PASSAGE GIVEN
* begin *

X is a continuous random variable. Given the PDF of $X $, and that $Y = g(X) $. The PDF of $Y $ is called a derived distribution.

To calculate the derived distribution, the principal method for doing so is the following two-step approach.

  1. Calculate the CDF $F_Y $ of $Y $ using the formula $$F_Y(y) = P(g(X) \leq y) = \int_{ \set{ x \mid g(x) \leq y }} f_X(x) \d x $$

  2. Differentiate to obtain the PDF of $Y $: $$f_Y(y) = \frac{ \d F_Y }{ \d y } (y) $$

Example: 4.1

Let $X $ be uniform on $[0, 1] $, and let $Y = \sqrt{ X } $. Want to know PDF of $y $.

* end *

SOURCE EXCERPT

* begin *

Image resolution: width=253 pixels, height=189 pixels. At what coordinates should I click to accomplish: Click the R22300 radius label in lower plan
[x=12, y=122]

* end *

TASK INSTRUCTIONS
• A. In the passage on derived distributions, why does the second step of the method differentiate $F_Y$? Answer in one to three sentences.
• B. Duplicate the passage on derived distributions between "2. Differentiate to" and "PDF of $y $.", inclusive.
• C. Decide whether each statement agrees with the passage on derived distributions. Answer yes or no for each, and quote the deciding words exactly.
(i) The PDF of $Y$ is called a derived distribution.
(ii) $X$ is a discrete random variable.
(iii) In Example 4.1, $X$ is uniform on $[0, 2]$.

TASK ANSWERS
• A. The second step differentiates $F_Y$, the CDF of $Y$ found in the first step, because differentiating it gives the PDF of $Y$. That PDF is the derived distribution the method is meant to find.

• B.
2. Differentiate to obtain the PDF of $Y $: $$f_Y(y) = \frac{ \d F_Y }{ \d y } (y) $$

Example: 4.1

Let $X $ be uniform on $[0, 1] $, and let $Y = \sqrt{ X } $. Want to know PDF of $y $.

• C.
(i) Yes: "The PDF of $Y $ is called a derived distribution."
(ii) No: "X is a continuous random variable."
(iii) No: "Let $X $ be uniform on $[0, 1] $"